Power, der den Zwei-Tages-Test auf Platz sieben abschloss, wünscht sich, dass man am Phoenix-Rennwochenende Anfang April statt den minimal angepassten Aero-Kits für die Rundkurse jene für die Superspeedways – die sogenannten Speedway-Kits – verwendet: „Es stimmt einfach nicht, dass wir nicht mit den Speedway-Flügeln fahren könnten. Das würde durchaus funktionieren. Wir müssen diesen Schritt halt einfach gehen.“
Fotostrecke: Die Aero-Kits für die IndyCar-Saison 2016
„Es hängt davon ab, was wir unter Beweis stellen wollen“, so Power, und weiter: „Wollen wir zeigen, dass man die ganze Runde mit Vollgas fahren kann? Toll... Ich würde es lieber sehen, wenn der Fahrer wieder stärker in den Mittelpunkt gerückt wird.“ Penske-Teamkollege Montoya, in der kombinierten Zeitenliste der vier Testsessions auf Platz zehn zu finden, stimmt zu. „Lasst uns den Heckflügel kleiner gestalten“, lautete am Samstag der Rat des Kolumbianers in Richtung des neuen IndyCar-Technikchefs Bill Pappas. Dieser lud Montoya daraufhin umgehend in den IndyCar-Transporter und versprach: „Ich werde mich dieses Themas annehmen.“
Auch Ex-IndyCar-Champion Michael Andretti, der mit seinem Team Andretti Autosport in der Saison 2016 vier Piloten (Carlos Munoz, Marco Andretti, Ryan Hunter-Reay und Alexander Rossi) an den Start schickt, macht sich mit Blick auf das Phoenix-Rennwochenende Sorgen. „Ich fürchte, dass die Situation eintreten wird, in der der Führende beim Überrunden einfach im Verkehr hängen bleibt“, so Andretti gegenüber Motorsport.com.

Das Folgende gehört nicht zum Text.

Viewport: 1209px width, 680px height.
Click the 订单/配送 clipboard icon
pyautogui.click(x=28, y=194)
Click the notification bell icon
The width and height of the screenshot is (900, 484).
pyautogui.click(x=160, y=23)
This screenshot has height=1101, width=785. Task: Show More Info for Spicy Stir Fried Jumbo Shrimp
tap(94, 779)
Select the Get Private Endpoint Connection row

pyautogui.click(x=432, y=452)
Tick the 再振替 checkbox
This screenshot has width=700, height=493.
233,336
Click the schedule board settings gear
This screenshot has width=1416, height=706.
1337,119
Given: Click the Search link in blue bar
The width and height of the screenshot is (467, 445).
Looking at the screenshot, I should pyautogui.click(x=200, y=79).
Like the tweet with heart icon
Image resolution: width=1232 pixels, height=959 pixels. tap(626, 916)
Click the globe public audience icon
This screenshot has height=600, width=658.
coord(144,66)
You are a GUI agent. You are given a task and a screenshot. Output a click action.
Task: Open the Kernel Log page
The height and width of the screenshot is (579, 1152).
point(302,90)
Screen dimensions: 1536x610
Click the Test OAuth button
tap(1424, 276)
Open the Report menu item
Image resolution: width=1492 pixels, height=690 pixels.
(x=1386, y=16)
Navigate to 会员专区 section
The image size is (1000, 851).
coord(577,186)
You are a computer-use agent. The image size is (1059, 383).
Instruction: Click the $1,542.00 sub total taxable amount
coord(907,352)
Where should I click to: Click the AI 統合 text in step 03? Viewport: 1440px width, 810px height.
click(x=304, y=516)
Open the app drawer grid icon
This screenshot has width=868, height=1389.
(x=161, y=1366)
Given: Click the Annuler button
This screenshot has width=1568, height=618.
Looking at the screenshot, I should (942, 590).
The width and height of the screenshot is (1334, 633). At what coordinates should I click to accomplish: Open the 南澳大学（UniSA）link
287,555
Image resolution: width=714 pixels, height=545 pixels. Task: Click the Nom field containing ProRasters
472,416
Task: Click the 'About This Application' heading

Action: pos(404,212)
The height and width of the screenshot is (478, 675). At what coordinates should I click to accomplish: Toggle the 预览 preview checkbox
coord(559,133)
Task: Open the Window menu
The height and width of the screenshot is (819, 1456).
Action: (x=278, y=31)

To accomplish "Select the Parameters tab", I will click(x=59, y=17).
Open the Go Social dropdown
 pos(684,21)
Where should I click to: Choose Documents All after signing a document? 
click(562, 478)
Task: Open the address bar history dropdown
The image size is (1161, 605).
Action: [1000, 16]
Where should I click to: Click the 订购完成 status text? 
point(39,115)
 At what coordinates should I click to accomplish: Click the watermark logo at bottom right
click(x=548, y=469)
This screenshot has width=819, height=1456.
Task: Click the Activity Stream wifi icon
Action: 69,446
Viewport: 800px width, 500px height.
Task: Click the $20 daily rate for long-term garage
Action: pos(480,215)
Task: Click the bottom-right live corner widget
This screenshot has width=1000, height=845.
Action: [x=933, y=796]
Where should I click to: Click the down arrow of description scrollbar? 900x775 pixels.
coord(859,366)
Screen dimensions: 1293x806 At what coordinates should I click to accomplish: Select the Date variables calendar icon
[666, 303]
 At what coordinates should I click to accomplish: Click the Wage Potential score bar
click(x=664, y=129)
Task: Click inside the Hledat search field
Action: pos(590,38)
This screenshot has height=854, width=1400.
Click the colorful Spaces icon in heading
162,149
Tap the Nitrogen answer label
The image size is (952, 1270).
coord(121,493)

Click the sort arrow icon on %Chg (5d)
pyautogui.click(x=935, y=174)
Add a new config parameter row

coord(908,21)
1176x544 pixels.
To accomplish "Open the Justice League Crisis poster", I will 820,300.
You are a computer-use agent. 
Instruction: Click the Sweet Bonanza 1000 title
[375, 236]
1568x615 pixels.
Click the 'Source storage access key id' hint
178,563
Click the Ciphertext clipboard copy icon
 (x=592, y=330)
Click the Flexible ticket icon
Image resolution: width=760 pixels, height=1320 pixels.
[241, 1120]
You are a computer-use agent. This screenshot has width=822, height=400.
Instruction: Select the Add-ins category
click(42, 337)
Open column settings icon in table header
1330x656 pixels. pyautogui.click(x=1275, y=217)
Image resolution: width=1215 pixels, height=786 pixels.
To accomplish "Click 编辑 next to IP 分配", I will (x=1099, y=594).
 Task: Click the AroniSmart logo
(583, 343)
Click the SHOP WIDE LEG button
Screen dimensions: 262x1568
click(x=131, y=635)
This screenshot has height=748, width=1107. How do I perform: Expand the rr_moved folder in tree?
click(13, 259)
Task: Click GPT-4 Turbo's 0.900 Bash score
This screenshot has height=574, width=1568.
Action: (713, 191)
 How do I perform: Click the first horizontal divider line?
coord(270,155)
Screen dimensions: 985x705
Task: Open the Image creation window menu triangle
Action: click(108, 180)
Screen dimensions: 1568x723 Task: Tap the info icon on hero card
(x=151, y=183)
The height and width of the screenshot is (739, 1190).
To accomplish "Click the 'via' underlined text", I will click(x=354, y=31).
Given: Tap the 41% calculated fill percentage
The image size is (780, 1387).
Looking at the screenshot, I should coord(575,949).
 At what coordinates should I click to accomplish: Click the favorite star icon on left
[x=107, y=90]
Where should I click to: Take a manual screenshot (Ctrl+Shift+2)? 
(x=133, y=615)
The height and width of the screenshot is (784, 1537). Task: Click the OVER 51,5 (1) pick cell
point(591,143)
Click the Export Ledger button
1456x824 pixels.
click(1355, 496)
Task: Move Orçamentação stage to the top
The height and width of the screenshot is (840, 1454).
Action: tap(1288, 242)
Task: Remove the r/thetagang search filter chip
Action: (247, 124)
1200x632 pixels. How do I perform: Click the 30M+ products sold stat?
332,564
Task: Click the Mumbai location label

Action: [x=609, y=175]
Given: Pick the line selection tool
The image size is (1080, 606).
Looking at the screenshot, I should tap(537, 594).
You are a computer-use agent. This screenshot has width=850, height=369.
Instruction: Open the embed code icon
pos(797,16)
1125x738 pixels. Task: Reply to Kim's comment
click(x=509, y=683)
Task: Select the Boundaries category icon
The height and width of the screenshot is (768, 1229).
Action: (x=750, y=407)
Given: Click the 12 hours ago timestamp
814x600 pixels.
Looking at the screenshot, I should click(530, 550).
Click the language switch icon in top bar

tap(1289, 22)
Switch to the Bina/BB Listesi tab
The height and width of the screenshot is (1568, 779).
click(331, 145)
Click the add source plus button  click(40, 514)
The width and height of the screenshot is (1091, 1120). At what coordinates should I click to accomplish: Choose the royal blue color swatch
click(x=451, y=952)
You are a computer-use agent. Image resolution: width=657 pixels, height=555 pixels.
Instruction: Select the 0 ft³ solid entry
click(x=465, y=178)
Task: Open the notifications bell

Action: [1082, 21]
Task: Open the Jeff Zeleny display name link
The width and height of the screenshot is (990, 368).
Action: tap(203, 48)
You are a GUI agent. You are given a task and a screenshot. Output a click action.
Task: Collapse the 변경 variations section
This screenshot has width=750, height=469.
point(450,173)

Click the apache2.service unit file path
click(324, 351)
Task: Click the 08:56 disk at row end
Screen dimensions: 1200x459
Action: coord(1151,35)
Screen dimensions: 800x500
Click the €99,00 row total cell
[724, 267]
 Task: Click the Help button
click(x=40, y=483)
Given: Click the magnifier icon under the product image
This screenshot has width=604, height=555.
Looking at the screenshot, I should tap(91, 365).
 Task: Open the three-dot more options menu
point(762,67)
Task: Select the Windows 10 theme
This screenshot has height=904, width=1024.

Um das im Raum stehende Überholproblem zu lösen, plädiert der Andretti-Teambesitzer allerdings anders als die Penske-Piloten Power und Montoya für mehr statt für weniger Abtrieb. „Ich bin dafür, dass der Abtrieb erhöht wird, um besseres Racing zu ermöglichen. Mit dem aktuellen Abtriebslevel werden wir keine gute Show abliefern können. Deshalb wollen wir für das Rennen mehr Abtrieb.“
Andrettis Aussagen sind nicht ganz uneigennützig. Schließlich hinkte die Performance der Honda-Piloten über weite Strecken der Testfahrten wieder deutlich hinter jener der Chevy-Piloten zurück. Marco Andretti, der nach zwölf Teststunden als Fünftschnellster unterm Strich bester Honda-Pilot war, erzielte seine Bestzeit in Session 2 mit einem Qualifying-Setup.
Michael Andretti hat abschließend noch einen Seitenhieb für die Penske-Piloten Power und Montoya parat: „Gewisse Leute wünschen sich weniger Abtrieb, aber sie kümmern sich nicht um die Show. Ich hingegen sehe das große Ganze. Ich betrachte es aus der Perspektive der Fans.“ So könne es sich die IndyCar-Serie nach Aussage des 53-jährigen Teambesitzers von Andretti Autosport, „nicht erlauben, bei der Rückkehr nach Phoenix nach zehn Jahren Pause eine solche Show abzuliefern. Es gibt schließlich hohe Erwartungen an ein gutes Rennen“, so Andretti.